● RECORD SET

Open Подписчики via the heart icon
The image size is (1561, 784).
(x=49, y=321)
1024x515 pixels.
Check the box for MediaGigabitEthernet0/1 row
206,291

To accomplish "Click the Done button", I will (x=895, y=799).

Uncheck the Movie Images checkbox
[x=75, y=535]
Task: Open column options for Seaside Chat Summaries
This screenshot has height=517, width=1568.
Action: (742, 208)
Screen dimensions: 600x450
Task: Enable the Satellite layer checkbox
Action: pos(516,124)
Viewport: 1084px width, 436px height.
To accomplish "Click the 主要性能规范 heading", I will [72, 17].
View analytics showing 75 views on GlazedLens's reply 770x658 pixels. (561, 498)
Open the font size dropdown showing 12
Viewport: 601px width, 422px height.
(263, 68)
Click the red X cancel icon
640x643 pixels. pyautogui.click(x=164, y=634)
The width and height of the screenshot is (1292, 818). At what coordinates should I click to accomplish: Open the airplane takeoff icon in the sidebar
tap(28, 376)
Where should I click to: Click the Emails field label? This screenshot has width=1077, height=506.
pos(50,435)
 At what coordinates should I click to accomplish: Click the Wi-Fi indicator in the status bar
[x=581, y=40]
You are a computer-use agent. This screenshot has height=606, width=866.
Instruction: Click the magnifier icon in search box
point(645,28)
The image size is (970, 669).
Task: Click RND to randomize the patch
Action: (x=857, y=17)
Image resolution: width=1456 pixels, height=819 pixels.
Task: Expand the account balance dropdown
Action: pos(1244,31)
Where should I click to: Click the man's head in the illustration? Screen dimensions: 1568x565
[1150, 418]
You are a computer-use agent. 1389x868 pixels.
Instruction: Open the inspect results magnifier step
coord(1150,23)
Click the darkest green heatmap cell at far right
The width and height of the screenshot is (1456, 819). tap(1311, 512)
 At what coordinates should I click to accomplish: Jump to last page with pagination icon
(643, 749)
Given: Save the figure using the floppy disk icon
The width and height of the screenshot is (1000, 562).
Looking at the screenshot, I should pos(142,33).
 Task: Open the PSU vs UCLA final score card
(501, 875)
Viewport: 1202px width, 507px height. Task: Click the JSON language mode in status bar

● WHAT THE TASK ASKS
Please write out these records exactly as they appear.

● TASK RESPONSE
Open Подписчики via the heart icon
The image size is (1561, 784).
(x=49, y=321)
1024x515 pixels.
Check the box for MediaGigabitEthernet0/1 row
206,291

To accomplish "Click the Done button", I will (x=895, y=799).

Uncheck the Movie Images checkbox
[x=75, y=535]
Task: Open column options for Seaside Chat Summaries
This screenshot has height=517, width=1568.
Action: (742, 208)
Screen dimensions: 600x450
Task: Enable the Satellite layer checkbox
Action: pos(516,124)
Viewport: 1084px width, 436px height.
To accomplish "Click the 主要性能规范 heading", I will [72, 17].
View analytics showing 75 views on GlazedLens's reply 770x658 pixels. (561, 498)
Open the font size dropdown showing 12
Viewport: 601px width, 422px height.
(263, 68)
Click the red X cancel icon
640x643 pixels. pyautogui.click(x=164, y=634)
The width and height of the screenshot is (1292, 818). At what coordinates should I click to accomplish: Open the airplane takeoff icon in the sidebar
tap(28, 376)
Where should I click to: Click the Emails field label? This screenshot has width=1077, height=506.
pos(50,435)
 At what coordinates should I click to accomplish: Click the Wi-Fi indicator in the status bar
[x=581, y=40]
You are a computer-use agent. This screenshot has height=606, width=866.
Instruction: Click the magnifier icon in search box
point(645,28)
The image size is (970, 669).
Task: Click RND to randomize the patch
Action: (x=857, y=17)
Image resolution: width=1456 pixels, height=819 pixels.
Task: Expand the account balance dropdown
Action: pos(1244,31)
Where should I click to: Click the man's head in the illustration? Screen dimensions: 1568x565
[1150, 418]
You are a computer-use agent. 1389x868 pixels.
Instruction: Open the inspect results magnifier step
coord(1150,23)
Click the darkest green heatmap cell at far right
The width and height of the screenshot is (1456, 819). tap(1311, 512)
 At what coordinates should I click to accomplish: Jump to last page with pagination icon
(643, 749)
Given: Save the figure using the floppy disk icon
The width and height of the screenshot is (1000, 562).
Looking at the screenshot, I should pos(142,33).
 Task: Open the PSU vs UCLA final score card
(501, 875)
Viewport: 1202px width, 507px height. Task: Click the JSON language mode in status bar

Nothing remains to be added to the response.